→ Task prompt
Format every nonblank line of the rows below as one string in a JSON list, one string per line, with blank lines left out.

→ Data extract
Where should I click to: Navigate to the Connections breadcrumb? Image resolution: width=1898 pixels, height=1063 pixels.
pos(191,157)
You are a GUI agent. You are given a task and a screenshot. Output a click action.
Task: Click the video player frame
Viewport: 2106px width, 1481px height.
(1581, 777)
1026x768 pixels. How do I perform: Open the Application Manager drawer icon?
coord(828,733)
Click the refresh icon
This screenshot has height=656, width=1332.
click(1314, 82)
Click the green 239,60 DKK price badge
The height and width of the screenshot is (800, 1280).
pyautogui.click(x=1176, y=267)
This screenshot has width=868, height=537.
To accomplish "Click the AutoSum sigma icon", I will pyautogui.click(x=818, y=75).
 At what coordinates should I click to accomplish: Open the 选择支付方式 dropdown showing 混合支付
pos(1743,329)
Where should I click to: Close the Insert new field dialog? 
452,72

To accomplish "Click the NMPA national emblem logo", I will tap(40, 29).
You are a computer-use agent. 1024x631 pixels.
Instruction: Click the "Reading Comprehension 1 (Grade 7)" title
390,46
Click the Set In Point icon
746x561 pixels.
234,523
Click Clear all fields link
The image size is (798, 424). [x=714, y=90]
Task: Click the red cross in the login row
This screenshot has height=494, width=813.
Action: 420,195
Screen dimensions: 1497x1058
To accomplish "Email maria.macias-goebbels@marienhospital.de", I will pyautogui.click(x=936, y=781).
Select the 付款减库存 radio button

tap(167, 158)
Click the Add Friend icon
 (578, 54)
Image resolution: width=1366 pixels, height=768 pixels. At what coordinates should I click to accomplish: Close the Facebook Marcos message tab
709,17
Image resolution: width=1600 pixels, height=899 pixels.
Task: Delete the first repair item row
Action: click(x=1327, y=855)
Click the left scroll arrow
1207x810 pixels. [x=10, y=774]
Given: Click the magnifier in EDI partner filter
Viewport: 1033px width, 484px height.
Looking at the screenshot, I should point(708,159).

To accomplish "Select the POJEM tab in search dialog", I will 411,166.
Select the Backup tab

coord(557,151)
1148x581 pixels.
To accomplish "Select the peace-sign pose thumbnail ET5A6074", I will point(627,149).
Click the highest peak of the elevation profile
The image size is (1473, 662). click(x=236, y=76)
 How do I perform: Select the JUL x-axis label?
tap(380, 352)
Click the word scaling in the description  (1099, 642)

→ Task solution
[
  "Where should I click to: Navigate to the Connections breadcrumb? Image resolution: width=1898 pixels, height=1063 pixels.",
  "pos(191,157)",
  "You are a GUI agent. You are given a task and a screenshot. Output a click action.",
  "Task: Click the video player frame",
  "Viewport: 2106px width, 1481px height.",
  "(1581, 777)",
  "1026x768 pixels. How do I perform: Open the Application Manager drawer icon?",
  "coord(828,733)",
  "Click the refresh icon",
  "This screenshot has height=656, width=1332.",
  "click(1314, 82)",
  "Click the green 239,60 DKK price badge",
  "The height and width of the screenshot is (800, 1280).",
  "pyautogui.click(x=1176, y=267)",
  "This screenshot has width=868, height=537.",
  "To accomplish \"Click the AutoSum sigma icon\", I will pyautogui.click(x=818, y=75).",
  " At what coordinates should I click to accomplish: Open the 选择支付方式 dropdown showing 混合支付",
  "pos(1743,329)",
  "Where should I click to: Close the Insert new field dialog? ",
  "452,72",
  "To accomplish \"Click the NMPA national emblem logo\", I will tap(40, 29).",
  "You are a computer-use agent. 1024x631 pixels.",
  "Instruction: Click the \"Reading Comprehension 1 (Grade 7)\" title",
  "390,46",
  "Click the Set In Point icon",
  "746x561 pixels.",
  "234,523",
  "Click Clear all fields link",
  "The image size is (798, 424). [x=714, y=90]",
  "Task: Click the red cross in the login row",
  "This screenshot has height=494, width=813.",
  "Action: 420,195",
  "Screen dimensions: 1497x1058",
  "To accomplish \"Email maria.macias-goebbels@marienhospital.de\", I will pyautogui.click(x=936, y=781).",
  "Select the 付款减库存 radio button",
  "tap(167, 158)",
  "Click the Add Friend icon",
  " (578, 54)",
  "Image resolution: width=1366 pixels, height=768 pixels. At what coordinates should I click to accomplish: Close the Facebook Marcos message tab",
  "709,17",
  "Image resolution: width=1600 pixels, height=899 pixels.",
  "Task: Delete the first repair item row",
  "Action: click(x=1327, y=855)",
  "Click the left scroll arrow",
  "1207x810 pixels. [x=10, y=774]",
  "Given: Click the magnifier in EDI partner filter",
  "Viewport: 1033px width, 484px height.",
  "Looking at the screenshot, I should point(708,159).",
  "To accomplish \"Select the POJEM tab in search dialog\", I will 411,166.",
  "Select the Backup tab",
  "coord(557,151)",
  "1148x581 pixels.",
  "To accomplish \"Select the peace-sign pose thumbnail ET5A6074\", I will point(627,149).",
  "Click the highest peak of the elevation profile",
  "The image size is (1473, 662). click(x=236, y=76)",
  " How do I perform: Select the JUL x-axis label?",
  "tap(380, 352)",
  "Click the word scaling in the description  (1099, 642)"
]